Somewhere in the world, a man sits alone outside a prison. Who is he, and why is he there? Is it a choice, or a punishment?
With The Prisoner, the internationally renowned theatre director Peter Brook and his long-time collaborator Marie-Hélène Estienne ask provocative and profound questions about justice, guilt, redemption – and what it means to be free.
The Prisoner opened at Théâtre des Bouffes du Nord, Paris, in March 2018, before an international tour which included performances at the Edinburgh International Festival, the National Theatre of Great Britain, and Theatre for a New Audience in New York.
’The most pioneering theatre director of the twentieth century’ Independent on Peter Brook
’Only its mystery equals the simplicity of this strange fable’ – Le Monde
’The force of the show lies precisely in its ellipses, the empty spaces it offers to our emotions, sensations and to our intelligence’ – Télérama
’During one hour and fifteen minutes, the Earth stops spinning at its maddening speed, to allow Brook to whisper in our ear one of his beautiful universal stories’ – Les Echoes
’The work of an artist for whom the human heart has no secrets and who knows the revealing and consoling force of theatre’ – Le Figaroscope
Om författaren
Marie-Hélène Estienne joined the Centre International de Créations Théâtrales (C.I.C.T.) in 1977. She was Peter Brook’s assistant on La Tragédie de Carmen, Le Mahabharata, and collaborated on the staging of The Tempest, Impressions de Pelléas, Woza Albert! and La Tragédie d’Hamlet (2000). She co-authored L’homme qui and Je suis un phénomène performed at Théâtre des Bouffes du Nord. She wrote the French adaptation of Can Themba’s play Le Costume, and Sizwe Banzi est mort by Athol Fugard, John Kani and Winston Ntshona. In 2003, she wrote the French and English adaptations of Le Grand Inquisiteur (The Grand Inquisitor) based on Dostoyevsky’s Brothers Karamazov.

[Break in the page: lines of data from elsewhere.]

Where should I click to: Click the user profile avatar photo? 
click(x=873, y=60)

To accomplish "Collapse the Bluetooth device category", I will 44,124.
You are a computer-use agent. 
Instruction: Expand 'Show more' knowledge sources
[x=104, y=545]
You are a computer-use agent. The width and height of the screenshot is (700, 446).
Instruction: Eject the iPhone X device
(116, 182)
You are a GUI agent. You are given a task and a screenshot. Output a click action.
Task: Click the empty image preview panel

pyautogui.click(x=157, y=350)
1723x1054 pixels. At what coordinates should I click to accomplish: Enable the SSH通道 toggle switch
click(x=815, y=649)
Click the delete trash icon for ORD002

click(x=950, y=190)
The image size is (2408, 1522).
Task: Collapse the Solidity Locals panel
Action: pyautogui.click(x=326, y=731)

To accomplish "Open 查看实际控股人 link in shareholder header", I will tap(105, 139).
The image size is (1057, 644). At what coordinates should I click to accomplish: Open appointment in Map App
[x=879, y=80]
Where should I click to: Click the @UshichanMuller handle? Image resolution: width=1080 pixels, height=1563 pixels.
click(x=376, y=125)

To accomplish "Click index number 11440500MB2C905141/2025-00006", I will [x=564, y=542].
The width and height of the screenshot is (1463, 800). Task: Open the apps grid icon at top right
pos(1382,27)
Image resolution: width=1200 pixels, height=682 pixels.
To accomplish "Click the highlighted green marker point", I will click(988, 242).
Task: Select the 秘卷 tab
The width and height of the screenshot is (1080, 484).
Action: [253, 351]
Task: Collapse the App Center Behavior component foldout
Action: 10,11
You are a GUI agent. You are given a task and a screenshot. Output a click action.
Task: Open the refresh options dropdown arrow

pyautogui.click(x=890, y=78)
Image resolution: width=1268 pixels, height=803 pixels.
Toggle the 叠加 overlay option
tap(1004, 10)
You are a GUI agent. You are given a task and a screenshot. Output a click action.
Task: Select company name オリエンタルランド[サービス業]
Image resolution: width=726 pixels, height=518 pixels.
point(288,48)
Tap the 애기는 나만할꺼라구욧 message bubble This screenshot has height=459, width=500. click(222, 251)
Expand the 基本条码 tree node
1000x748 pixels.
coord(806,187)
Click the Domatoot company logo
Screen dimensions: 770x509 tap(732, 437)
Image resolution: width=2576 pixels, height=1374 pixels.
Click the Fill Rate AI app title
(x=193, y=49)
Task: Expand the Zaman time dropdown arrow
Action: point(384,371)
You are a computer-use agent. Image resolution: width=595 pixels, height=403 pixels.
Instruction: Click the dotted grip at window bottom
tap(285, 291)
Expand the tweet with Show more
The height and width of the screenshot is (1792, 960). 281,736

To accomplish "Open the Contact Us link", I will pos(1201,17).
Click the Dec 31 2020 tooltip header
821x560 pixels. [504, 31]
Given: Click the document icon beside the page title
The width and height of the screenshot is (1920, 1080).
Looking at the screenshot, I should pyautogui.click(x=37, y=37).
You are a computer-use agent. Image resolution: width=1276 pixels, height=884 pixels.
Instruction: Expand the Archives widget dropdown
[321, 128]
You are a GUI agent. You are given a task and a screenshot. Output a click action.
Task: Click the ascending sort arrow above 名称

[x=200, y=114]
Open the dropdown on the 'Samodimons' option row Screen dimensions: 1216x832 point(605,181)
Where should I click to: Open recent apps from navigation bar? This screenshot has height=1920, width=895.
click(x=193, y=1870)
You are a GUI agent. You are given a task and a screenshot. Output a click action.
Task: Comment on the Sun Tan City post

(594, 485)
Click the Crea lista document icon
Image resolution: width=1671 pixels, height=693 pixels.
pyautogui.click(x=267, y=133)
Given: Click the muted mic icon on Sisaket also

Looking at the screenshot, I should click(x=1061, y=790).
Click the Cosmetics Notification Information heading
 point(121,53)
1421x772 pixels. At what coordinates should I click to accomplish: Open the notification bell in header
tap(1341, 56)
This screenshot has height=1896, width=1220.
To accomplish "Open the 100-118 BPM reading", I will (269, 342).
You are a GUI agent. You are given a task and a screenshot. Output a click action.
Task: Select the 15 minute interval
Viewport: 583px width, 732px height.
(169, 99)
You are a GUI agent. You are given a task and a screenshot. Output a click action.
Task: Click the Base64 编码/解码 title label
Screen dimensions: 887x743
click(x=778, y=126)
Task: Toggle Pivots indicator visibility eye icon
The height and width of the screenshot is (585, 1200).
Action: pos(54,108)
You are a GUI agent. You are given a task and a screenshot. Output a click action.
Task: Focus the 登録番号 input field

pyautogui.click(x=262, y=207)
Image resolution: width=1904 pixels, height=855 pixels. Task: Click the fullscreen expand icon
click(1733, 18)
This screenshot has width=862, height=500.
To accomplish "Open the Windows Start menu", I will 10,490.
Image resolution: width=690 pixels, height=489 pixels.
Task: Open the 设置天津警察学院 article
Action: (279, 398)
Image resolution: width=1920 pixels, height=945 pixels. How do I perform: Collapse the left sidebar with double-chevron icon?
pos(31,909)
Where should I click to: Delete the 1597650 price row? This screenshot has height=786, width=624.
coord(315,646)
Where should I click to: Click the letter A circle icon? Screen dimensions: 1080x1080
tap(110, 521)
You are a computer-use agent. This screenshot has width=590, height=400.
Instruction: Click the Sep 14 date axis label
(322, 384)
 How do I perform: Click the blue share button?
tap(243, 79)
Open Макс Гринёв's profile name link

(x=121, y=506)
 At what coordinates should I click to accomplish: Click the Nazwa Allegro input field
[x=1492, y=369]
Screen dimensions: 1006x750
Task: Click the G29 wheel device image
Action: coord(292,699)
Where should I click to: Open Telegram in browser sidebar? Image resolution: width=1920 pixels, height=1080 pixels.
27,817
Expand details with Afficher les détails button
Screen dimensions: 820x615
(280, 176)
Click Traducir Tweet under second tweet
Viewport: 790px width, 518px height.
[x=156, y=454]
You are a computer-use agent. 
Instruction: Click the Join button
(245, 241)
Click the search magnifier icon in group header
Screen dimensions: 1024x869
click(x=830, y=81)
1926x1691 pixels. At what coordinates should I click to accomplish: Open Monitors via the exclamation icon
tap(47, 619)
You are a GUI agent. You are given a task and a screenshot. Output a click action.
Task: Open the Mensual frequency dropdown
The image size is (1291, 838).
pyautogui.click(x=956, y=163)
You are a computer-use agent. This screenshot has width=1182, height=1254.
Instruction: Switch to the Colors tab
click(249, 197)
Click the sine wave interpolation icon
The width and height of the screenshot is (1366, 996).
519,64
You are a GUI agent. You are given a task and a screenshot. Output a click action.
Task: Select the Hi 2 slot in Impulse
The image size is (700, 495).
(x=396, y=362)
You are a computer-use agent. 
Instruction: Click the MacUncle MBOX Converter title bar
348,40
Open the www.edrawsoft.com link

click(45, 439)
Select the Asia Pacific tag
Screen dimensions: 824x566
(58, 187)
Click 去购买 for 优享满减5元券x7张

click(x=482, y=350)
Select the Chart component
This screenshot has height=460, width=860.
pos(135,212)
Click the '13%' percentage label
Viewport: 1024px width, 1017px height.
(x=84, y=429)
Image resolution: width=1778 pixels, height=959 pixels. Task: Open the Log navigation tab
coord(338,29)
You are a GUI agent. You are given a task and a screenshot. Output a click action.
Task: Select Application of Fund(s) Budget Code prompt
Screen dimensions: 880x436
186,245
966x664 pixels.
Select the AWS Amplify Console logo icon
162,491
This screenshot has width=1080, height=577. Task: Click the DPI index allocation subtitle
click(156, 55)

She was the author of Tierno Bokar in 2005, and of the English adaptation of Eleven and Twelve by Amadou Hampâté Bâ in 2009. With Peter Brook, she co-directed Fragments, five short pieces by Beckett, and again with Peter Brook and composer Franck Krawczyk, she freely adapted Mozart and Schikaneder’s Die Zauberflöte (The Magic Flute) into Une flûte enchantée. She co-created The Suit in 2012 and The Valley of Astonishment in 2013, both performed at the Young Vic, London.